Ecological stability is a multidimensional construct. Investigating multiple stability dimensions is key to understand how ecosystems respond to disturbance. Here, we evaluated the single and combined effects of common agricultural stressors (insecticide, herbicide and nutrients) on four dimensions of stability (resistance, resilience, recovery and invariability) and on the overall dimensionality of stability (DS) using the results of a freshwater mesocosm experiment. Functional recovery and resilience to pesticides were enhanced in nutrient-enriched systems, whereas compositional recovery was generally not achieved. Pesticides did not affect compositional DS, whereas functional DS was significantly increased by the insecticide only in nutrient-enriched systems. Stressor interactions acted non-additively on single stability dimensions as well as on functional DS. Moreover, we demonstrate that pesticides can modify the correlation between functional and compositional aspects of stability. Our study shows that different disturbance types, and their interactions, require specific management actions to promote ecosystem stability.

The data contained in this dataset come from a freshwater mesocosm experiment performed between April and July 2019 in Central Spain. During the experiment, phytoplankton, zooplankton and macroinvertebrates were sampled several time. 

The data contained in this dataset come from a freshwater mesocosm experiment performed in central Spain between April and July 2019. During the experiment phytoplankton, zooplankton and macroinvertebrates were sampled several times. The Excel file containing the data is composed of six sheets. The first one contains the zooplankton density data; the second one macroinvertebrates’ abundance data and all the remaining sheets contain phytoplankton abundance data.

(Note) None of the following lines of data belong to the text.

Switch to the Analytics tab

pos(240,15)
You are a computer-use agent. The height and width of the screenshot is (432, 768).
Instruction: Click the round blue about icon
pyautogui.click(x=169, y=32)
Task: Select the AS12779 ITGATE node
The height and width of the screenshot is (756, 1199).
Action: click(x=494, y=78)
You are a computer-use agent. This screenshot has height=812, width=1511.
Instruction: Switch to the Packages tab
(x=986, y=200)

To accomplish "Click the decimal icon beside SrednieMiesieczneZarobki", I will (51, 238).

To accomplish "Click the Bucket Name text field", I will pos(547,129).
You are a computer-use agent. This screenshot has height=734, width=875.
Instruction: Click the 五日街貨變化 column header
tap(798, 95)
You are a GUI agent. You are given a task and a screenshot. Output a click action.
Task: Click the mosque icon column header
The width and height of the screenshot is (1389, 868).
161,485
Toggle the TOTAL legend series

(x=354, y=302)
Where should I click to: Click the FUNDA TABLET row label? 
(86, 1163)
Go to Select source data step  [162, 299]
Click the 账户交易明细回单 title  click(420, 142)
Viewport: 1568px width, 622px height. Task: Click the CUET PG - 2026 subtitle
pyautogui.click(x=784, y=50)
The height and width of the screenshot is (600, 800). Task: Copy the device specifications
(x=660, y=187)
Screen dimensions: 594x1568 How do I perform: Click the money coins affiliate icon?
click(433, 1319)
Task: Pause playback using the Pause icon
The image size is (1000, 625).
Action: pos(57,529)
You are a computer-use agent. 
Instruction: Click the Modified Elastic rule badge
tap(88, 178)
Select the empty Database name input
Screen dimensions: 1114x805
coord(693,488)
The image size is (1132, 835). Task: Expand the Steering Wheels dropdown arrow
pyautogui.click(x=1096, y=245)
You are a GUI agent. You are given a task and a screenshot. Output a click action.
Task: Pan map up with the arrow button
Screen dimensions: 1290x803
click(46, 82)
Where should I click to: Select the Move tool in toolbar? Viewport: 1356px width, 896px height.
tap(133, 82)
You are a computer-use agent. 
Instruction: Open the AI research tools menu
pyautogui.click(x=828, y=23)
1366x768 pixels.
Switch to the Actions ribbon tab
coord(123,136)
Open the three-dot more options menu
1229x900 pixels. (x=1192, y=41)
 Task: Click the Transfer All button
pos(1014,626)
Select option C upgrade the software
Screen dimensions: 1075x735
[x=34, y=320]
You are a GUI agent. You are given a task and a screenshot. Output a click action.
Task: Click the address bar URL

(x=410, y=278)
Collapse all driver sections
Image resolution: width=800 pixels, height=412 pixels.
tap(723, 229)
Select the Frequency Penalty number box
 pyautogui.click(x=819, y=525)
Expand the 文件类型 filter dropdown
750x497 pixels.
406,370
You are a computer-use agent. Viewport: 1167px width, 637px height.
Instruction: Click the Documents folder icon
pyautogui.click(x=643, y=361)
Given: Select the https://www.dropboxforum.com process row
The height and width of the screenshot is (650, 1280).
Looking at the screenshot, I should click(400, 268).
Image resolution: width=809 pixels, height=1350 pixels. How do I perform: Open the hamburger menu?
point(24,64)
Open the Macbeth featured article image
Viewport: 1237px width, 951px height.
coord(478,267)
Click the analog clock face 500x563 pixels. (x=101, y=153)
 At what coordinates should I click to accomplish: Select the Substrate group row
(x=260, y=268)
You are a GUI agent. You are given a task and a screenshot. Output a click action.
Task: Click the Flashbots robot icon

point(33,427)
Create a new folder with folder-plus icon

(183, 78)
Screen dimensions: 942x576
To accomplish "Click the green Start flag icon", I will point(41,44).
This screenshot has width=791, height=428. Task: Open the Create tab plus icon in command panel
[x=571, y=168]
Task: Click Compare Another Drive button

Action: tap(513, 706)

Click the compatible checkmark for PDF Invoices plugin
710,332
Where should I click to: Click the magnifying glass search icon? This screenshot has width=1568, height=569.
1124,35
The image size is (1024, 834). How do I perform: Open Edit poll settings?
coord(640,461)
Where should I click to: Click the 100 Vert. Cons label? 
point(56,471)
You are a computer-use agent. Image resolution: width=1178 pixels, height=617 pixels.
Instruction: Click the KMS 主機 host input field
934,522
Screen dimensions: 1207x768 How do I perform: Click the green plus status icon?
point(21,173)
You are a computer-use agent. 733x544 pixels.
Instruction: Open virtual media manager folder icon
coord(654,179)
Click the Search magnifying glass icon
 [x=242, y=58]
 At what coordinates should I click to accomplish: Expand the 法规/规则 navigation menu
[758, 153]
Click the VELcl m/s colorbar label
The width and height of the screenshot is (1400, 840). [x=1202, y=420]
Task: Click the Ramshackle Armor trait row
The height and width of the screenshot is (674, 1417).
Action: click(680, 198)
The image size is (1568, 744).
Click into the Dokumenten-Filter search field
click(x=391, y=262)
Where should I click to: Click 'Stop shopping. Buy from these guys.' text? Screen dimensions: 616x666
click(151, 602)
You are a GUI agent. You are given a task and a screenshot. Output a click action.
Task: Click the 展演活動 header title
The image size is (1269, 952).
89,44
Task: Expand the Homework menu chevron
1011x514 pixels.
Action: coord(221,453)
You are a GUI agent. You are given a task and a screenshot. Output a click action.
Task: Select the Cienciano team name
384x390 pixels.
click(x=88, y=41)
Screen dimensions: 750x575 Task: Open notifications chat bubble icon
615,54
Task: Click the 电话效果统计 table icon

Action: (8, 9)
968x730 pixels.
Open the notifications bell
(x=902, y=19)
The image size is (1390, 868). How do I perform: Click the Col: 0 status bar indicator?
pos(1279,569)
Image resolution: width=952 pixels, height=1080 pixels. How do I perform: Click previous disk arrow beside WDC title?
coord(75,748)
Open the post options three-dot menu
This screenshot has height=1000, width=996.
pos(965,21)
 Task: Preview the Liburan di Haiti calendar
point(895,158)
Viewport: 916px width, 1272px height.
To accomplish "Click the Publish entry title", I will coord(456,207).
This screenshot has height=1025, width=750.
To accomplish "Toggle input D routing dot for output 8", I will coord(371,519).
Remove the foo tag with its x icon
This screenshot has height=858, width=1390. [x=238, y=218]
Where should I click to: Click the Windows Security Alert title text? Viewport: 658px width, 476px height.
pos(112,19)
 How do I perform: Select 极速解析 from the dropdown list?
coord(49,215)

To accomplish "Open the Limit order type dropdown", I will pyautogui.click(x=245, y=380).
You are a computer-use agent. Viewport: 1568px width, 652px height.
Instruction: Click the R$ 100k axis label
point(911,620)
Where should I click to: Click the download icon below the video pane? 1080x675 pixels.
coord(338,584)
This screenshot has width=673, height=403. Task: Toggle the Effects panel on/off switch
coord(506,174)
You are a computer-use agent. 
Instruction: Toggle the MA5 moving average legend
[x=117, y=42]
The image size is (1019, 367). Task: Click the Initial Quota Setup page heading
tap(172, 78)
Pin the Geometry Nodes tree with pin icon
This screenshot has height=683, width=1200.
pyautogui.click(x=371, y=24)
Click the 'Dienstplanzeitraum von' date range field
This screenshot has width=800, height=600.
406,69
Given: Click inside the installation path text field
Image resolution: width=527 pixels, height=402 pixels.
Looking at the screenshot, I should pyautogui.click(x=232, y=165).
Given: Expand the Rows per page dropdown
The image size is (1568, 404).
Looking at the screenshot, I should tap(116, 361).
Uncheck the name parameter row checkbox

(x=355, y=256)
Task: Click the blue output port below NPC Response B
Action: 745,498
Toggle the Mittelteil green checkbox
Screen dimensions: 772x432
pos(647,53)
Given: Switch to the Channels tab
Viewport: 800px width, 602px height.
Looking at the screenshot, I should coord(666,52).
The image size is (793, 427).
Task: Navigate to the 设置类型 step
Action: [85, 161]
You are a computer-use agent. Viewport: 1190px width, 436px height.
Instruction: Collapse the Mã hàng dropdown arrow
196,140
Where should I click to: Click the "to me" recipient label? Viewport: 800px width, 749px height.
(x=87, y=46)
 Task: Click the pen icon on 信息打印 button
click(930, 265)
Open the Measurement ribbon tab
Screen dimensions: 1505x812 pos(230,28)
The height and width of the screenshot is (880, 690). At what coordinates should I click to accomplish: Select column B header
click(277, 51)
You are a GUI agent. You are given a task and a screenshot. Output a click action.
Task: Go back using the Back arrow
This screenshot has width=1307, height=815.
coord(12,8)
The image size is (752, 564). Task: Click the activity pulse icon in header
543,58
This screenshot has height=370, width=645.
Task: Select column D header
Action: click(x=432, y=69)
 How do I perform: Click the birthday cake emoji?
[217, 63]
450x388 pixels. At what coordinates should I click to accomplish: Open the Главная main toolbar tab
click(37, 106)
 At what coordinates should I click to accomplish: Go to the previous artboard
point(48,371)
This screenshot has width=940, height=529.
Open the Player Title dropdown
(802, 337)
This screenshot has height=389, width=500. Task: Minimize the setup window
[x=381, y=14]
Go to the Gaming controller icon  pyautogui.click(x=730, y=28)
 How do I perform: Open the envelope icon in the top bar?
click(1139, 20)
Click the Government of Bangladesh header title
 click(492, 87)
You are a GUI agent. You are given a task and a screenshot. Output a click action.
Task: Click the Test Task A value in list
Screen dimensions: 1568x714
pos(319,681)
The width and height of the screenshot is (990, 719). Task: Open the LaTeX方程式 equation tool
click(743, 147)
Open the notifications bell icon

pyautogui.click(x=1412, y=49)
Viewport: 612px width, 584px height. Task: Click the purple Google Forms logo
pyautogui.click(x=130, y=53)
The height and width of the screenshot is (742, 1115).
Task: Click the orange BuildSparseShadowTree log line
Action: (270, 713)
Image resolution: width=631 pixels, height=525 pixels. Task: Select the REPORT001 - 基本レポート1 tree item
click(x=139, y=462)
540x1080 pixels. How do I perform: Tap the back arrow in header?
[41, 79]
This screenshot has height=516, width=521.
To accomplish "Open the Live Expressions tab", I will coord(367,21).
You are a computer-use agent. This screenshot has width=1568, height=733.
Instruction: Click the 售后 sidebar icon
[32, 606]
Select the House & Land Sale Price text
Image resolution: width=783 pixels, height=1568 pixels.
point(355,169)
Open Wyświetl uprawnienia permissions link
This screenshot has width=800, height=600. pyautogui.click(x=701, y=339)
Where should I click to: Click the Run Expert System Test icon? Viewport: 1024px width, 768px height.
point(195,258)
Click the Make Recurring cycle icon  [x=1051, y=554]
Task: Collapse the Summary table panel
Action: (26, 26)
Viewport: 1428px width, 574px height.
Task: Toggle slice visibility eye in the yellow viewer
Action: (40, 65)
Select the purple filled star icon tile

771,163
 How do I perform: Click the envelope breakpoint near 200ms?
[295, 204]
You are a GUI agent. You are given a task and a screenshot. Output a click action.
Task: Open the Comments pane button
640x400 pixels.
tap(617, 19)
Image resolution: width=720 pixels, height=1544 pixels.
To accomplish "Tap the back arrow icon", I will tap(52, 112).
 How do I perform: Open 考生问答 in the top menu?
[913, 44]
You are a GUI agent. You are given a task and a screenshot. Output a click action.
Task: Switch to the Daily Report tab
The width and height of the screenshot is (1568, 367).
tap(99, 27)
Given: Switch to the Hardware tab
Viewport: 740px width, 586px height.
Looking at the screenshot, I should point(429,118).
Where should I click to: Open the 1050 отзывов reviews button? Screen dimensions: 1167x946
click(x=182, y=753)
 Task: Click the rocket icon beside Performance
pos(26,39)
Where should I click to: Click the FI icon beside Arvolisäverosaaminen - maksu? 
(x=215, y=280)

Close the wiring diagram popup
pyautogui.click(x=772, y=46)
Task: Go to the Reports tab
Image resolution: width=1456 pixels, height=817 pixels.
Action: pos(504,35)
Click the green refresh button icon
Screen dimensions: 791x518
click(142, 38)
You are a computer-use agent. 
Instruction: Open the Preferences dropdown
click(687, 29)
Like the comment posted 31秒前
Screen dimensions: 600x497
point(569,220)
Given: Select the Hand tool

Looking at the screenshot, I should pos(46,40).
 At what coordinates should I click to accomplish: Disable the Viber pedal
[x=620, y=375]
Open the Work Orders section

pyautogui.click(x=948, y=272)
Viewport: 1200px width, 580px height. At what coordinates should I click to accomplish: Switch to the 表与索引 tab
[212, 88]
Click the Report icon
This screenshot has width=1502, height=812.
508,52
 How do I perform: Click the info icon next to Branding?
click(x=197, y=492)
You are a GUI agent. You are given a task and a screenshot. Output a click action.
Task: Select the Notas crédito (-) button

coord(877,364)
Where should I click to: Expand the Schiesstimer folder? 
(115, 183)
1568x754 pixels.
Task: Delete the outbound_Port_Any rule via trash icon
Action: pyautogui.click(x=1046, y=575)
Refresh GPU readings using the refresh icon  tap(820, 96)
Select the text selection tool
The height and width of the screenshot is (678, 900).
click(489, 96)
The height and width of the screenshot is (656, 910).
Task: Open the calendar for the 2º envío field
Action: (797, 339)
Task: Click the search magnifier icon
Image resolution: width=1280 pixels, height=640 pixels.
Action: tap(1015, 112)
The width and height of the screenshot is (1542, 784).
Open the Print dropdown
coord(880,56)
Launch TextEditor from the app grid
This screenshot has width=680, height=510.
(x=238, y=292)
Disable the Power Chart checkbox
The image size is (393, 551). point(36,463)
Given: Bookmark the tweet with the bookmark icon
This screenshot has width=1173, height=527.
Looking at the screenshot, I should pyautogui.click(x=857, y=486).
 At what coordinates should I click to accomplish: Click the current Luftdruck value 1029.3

Each Excel sheet has the same structure. The first three columns report the sampling day relative to the application of the pesticides (start of the treatments), the number of the mesocosm and the treatments, respectively. The treatments are indicated through a code. Control systems are indicated as “control”. Mesocosms undergoing nutrients enrichment are indicated as “N”. The insecticide treatment is indicated as “I”. The herbicide treatment is indicated as “H”. When two or more treatments were applied together, we used the symbol “x” to indicate the interaction. Therefore, the combined application of the insecticide and the herbicide is indicated as “IxH”. All the other columns in each sheet are composed of the species names.

Phytoplankton and zooplankton densities reported in the Excel file were calculated as individuals/mL and individual/L, respectively.  

The dataset has no missing values. When a species identified in a previous sampling day was not found in the following sampling day, it was not removed from the sheet, but it appears with an abundance7density of 0.

Phytoplankton

Phytoplankton were sampled on days -5, 7, 15, 50 relative to the pesticides’ application. Depth- integrated water samples were taken with a PVC tube (six sub-samples per mesocosm mixed in a bucket). Next, 250 mL of this sample was introduced into glass amber bottles and 10% Lugol’s iodine was added for preservation. Counting and identification were done to the lowest taxonomic resolution possible with an inverted microscope (Motic AE31) coupled to a Motic Plan x 100/1.25 Oil ∞/0.17 objective.

Zooplankton

 Zooplankton samples were taken on days -5, 7, 14, 30, and 50 relative to the application of pesticides. Six depth-integrated samples of approximately 1 L were collected from each mesocosm using a PVC tube and mixed together. Next, 5 L of the composed water sample were passed through a zooplankton net (55 μm) and concentrated to an approximate volume of 100 mL. The concentrated samples were fixed with Lugol’s iodine solution and stored in dark conditions at room temperature until identification and counting. Cladocera, Ostracoda and Copepoda were identified and counted in the entire zooplankton sample using an Olympus SZx2-TR30 stereomicroscope with a magnification of 20×. As for Rotifera and Copepoda nauplii, a subsample of 1 mL was taken and analysed using a binocular Olympus UCTR30-2 microscope with a magnification of 100×. Cladocera and Rotifera were identified up to the genus or species level. For Cyclopoida, a distinction was made between the adult stages (as the sum of true adults and copepodite stages) and the nauplius stages during counting and for further statistical analyses. Ostracoda appeared in relatively low abundance and were not further identified.

Macroinvertebrates

Macroinvertebrates were sampled on days -32, 15, 30, and 50 relative to the application of the pesticides. In order to collect pelagic and benthic individuals, three sampling methods were used. First, a net (mesh size: 0.5 mm) was passed twice through the side of the mesocosms (in both directions) to catch the animals that were swimming or resting on the mesocosm’s wall. Second, two pebble baskets positioned over the sediment surface were collected, and third, two traps filled with macrophyte shots (Elodea sp.), Populus sp. leaves and stones were collected from the sediment’s surface using a net. The invertebrates sampled from each mesocosm with the three sampling methods were pooled together, identified, and counted alive. Afterward, the invertebrates were returned to their original mesocosms together with the colonizing pebble baskets and traps. The macroinvertebrate taxonomic identification was performed to the lowest practical resolution level making use of freshwater biology guides.